This raises an interesting possibility – that marketers will pursue data quality for its business benefits and pocket an environmental benefit for free. In perhaps the greatest buy one, get one free ever, if they get PAS 2020 certification, it may also give them some valuable claims for the CSR report. “It will be a by-product of what marketing is doing,” believes Day.
If marketing does want to start connecting its data quality programmes to corporate environmental actions, then it is likely to need a new generation of tools and measures. One of those could be the Smart Audit developed by meta-morphix, part of The REaD Group.
“There is a bell curve of response and suppression,” says Rob Salmon, managing director of the database bureau. “You don’t want to risk suppressing customers who have been in recent contact with the company. In the middle of the bell curve you get the most benefit.”
The purpose of the Smart Audit is to apply some classic customer profiling, such as recency, at the same time as suppression, rather than viewing these as separate. “The combination of recency of contact and value means you can identify groups who are at high risk of having changed data and are worth suppressing and enhancing,” says Salmon.
In line with the austerity budgets in marketing, this avoids the potentially high cost of suppressing an entire database by identifying where there is greatest need. This can translate into a positive CSR message. “I am a big proponent of environmental sense. I am also a business man. If you’re putting off prospects and customers because you send them communications that cross their own environmental concerns, it is a double whammy. Instead, you could achieve a dual purpose from doing the right thing with data quality,” he says.
What marketing does to support specific tactical activities, the company is doing at a corporate level as part of key strategic initiatives. In the realm of business intelligence, for example, data quality is critical in ensuring that decisions are based on the right information and driving the right outcomes.
Data governance processes are increasingly being applied to keep data fit for purpose, controlled, managed and accessed as it should be. External regulation could roll major environmental dimensions of CSR into data governance.
“A lot of the briefs we are seeing are factoring in carbon trading in 2012 or by 2016,” says Tommy Drummond, vicepresident of data quality at Informatica. “Key strategic thinkers know it is coming down the line. They want to be able to do something about it by understanding their fuel consumption, distribution and delivery networks, for example.”
This is already driving tighter standards for data management, not least through the consolidation of systems. “The CIO of one global electronics company is looking to reduce the number of data centres from 27 to three over five years. He is very well aware that data centres are major users of energy and they want to reduce their carbon emissions,” says Drummond.

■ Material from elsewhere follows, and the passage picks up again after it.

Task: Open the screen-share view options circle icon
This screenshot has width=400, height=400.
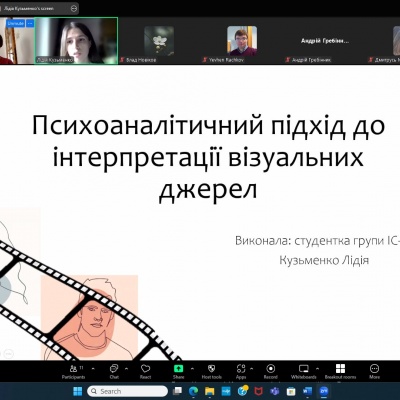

Double duty is performed by data quality in such scenarios, leading Richard Kellet, manager, product marketing at SAS, to note that, “the chief financial officer likes it because he is also responsible for CSR reporting.”
He believes that companies are genuinely look at “the bigger picture” of environmental impact, even if they are more directly addressing local issues like marketing activity. It may give them two benefits for the price of one, but data quality is still saving the planet one record at a time.